Created attachment 41979 [details] Graph showing performance regression... Code for gcc version 7.1 using Cilkplus parallel programming extensions on ARM is running much slower than the same code with version 6.2. Details may by viewed graphically as http://fractal.math.unr.edu/~ejolson/bench/dotprod/gcc71-8.png which consistently shows a loss of performance using any combination of 1 to 8 cores on a Samsung/Nexell S5P6818 based SBC. More information and example code is available at https://www.raspberrypi.org/forums/viewtopic.php?p=711196#p1197225 My impression is that this regression affects almost all Cilkplus code on ARM and is possibly the result unaligned cactus stack additional overhead in switching tasks that was not present in the 6.2 version. It is likely that performance-based tests for ARM Cilkplus are needed to insure such regressions do not happen in the future. Note that the performance of serial code is not affected. The test code was compiled for 32-bit mode using options -fcilkplus -O3 -mcpu=cortex-a7 -mfpu=neon-vfpv4 -mfloat-abi=hard -ffast-math and run under identical circumstances in both cases.

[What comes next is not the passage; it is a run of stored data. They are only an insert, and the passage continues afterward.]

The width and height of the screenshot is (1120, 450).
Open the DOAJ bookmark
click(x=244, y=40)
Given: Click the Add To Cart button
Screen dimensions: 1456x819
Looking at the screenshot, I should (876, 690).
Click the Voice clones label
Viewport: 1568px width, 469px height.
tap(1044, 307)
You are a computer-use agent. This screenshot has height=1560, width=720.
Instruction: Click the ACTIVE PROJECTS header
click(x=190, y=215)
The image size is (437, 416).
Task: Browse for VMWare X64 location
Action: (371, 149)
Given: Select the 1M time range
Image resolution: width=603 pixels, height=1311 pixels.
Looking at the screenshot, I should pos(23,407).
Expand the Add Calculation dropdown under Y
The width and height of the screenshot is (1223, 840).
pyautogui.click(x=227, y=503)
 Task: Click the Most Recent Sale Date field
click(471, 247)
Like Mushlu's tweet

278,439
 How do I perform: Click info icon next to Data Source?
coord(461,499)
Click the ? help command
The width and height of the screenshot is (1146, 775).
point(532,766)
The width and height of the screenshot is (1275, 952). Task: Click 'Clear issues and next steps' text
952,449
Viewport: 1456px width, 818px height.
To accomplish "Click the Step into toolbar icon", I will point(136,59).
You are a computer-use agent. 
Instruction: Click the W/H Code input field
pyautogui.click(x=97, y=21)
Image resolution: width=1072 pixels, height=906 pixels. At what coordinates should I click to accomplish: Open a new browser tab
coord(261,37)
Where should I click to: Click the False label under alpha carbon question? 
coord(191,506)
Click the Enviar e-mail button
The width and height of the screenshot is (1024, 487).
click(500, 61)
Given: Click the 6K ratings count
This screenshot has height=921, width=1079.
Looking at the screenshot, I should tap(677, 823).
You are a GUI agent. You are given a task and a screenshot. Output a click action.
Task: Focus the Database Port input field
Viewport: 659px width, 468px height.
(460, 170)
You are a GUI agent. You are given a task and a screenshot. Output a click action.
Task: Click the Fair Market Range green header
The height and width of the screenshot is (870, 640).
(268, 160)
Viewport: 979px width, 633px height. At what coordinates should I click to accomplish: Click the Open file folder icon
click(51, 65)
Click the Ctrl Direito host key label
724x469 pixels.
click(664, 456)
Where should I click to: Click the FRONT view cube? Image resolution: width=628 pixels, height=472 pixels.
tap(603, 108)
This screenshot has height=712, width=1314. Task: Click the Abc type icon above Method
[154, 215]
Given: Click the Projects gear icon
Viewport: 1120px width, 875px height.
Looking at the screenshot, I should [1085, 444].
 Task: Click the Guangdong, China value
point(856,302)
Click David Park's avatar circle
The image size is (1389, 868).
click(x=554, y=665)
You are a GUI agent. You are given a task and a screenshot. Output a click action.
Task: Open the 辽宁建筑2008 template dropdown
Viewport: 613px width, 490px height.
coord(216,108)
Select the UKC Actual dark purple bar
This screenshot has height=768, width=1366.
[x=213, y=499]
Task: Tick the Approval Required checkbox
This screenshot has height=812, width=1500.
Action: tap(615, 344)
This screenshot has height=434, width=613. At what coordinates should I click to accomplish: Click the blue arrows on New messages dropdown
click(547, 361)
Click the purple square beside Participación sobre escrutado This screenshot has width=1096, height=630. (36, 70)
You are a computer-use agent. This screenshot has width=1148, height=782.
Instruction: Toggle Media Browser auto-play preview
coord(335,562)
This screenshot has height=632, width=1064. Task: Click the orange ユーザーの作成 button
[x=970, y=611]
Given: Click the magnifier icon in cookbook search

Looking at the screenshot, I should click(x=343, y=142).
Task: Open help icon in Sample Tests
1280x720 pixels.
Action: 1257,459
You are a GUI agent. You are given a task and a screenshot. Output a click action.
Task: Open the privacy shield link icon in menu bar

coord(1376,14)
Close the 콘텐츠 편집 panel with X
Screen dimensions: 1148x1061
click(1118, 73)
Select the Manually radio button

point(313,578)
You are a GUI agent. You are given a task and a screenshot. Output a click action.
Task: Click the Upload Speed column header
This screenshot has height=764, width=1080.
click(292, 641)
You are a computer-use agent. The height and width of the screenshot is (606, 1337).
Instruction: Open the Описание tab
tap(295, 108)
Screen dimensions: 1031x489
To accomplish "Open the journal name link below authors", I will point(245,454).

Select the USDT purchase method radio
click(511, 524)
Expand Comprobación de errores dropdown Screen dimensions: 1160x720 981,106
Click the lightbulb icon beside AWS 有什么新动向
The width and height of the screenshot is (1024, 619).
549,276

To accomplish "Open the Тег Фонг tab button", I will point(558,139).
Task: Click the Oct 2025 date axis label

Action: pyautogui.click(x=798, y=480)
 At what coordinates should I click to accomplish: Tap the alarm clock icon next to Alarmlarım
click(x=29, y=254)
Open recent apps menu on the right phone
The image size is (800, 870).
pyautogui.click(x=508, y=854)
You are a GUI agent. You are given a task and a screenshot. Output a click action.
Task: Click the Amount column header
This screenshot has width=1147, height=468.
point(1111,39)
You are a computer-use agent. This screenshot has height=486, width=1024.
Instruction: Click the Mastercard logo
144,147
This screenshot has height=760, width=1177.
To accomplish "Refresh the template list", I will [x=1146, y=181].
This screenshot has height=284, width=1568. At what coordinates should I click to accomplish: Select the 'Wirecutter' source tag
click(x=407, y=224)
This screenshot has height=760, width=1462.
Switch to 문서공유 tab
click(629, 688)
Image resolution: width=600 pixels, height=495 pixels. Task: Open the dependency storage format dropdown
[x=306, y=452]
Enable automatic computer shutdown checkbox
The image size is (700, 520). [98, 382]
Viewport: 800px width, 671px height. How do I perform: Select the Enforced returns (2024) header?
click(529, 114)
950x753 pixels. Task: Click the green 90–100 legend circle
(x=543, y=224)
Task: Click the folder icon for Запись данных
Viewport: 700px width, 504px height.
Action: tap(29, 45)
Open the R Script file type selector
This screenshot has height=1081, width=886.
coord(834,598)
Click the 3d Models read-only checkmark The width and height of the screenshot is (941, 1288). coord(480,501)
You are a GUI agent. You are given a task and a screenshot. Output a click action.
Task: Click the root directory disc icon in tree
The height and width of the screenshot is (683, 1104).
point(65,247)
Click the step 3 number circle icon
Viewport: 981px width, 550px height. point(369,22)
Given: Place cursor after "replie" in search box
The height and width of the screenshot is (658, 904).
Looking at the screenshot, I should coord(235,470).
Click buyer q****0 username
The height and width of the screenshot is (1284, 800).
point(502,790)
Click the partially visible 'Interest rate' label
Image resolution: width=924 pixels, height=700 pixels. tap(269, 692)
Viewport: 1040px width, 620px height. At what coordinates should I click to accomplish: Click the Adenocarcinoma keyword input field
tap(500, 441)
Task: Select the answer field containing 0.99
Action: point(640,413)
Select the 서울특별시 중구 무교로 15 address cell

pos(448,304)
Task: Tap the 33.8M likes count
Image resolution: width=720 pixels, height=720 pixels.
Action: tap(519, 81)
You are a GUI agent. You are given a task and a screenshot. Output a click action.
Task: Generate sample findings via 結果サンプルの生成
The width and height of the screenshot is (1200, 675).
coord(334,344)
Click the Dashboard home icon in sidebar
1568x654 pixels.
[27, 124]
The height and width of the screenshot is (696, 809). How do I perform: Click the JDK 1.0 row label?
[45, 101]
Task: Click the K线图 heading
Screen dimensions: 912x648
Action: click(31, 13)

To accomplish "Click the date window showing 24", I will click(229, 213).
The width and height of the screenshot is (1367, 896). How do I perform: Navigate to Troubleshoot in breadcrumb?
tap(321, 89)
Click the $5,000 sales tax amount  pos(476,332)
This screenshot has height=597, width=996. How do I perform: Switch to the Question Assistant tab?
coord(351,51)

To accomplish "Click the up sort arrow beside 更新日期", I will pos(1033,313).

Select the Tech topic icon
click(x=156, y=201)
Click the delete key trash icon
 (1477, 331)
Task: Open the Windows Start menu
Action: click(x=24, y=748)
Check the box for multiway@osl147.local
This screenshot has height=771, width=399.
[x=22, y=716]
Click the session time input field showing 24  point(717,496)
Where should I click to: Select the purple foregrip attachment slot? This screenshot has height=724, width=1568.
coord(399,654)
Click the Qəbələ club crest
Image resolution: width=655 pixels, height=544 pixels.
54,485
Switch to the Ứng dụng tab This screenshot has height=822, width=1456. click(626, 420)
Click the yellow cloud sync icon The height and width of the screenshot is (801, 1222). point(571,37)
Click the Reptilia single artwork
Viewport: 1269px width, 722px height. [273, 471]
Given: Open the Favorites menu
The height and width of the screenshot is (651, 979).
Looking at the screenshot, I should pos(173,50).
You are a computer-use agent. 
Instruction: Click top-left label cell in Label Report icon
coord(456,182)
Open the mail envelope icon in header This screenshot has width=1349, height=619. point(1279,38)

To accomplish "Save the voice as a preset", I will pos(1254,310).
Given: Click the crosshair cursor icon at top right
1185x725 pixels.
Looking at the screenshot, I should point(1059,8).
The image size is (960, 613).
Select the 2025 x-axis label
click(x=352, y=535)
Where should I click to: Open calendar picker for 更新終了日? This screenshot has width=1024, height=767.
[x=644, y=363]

Note Cilk+ have been deprecated: https://gcc.gnu.org/gcc-7/changes.html
(In reply to Andrew Pinski from comment #1) > Note Cilk+ have been deprecated: > https://gcc.gnu.org/gcc-7/changes.html As 48-core ARM chips have just been announced by Qualcomm, now seems like the wrong time to be deprecating built-in support for parallel processing in gcc. I'd like to think that gcc is continuing to evolve to support new hardware and not turning into a retro-computing project. Presumably OpenMP is still supported and I know new versions of OpenMP support task barriers which suspend until child tasks are complete in a way similar to Cilkplus. Still, the syntax of Cilkplus is easier to read and the vector notation would be useful if it worked. While there doesn't appear to be much interest or expertise in maintaining Cilkplus, my opinion is that parallel programming techniques are essential to make efficient use of modern hardware and deprecating a convenient way of programming multi-core hardware at this point is a mistake. To this end, maybe it would be a good idea to figure out what is causing the slowdown in gcc version 7.1 ARM Cilkplus even though it is deprecated.
>As 48-core ARM chips have just been announced by Qualcomm, I have been using a 48 core ThunderX which is an ARMv8-a for almost 3 years now :) So don't bring this up really. Cilk+ is deprecated as nobody is using it and Intel seems like added it to GCC and then disappeared. See https://gcc.gnu.org/ml/gcc-patches/2017-01/msg01209.html > I didn't want to look into cilkplus too deeply as to why we have different > types, because (a) I don't care (b) we're probably going to deprecate > Cilk Plus, no? https://gcc.gnu.org/ml/gcc-patches/2017-01/msg01211.html > And the more important question is if Intel is willing to maintain Cilk+ in > GCC, or if we should deprecate it (and, if the latter, if already in GCC7 > deprecate, remove in GCC8, or deprecate in GCC8, remove in GCC9). > There are various Cilk+ related PRs around on which nothing has been done > for many months. https://gcc.gnu.org/ml/gcc-patches/2017-01/msg01220.html > As discussed on IRC, we will probably deprecate CilkPlus for GCC7 and remove it > for GCC8 unless someone is interested in maintaining it. So...committing as is. And then nobody from Intel stepped up.
Assuming this to be true but setting this at P5 as I'm not sure where Cilkplus support is in GCC . ..
Cilk Plus, deprecated for 7.x, will not be in 8.x.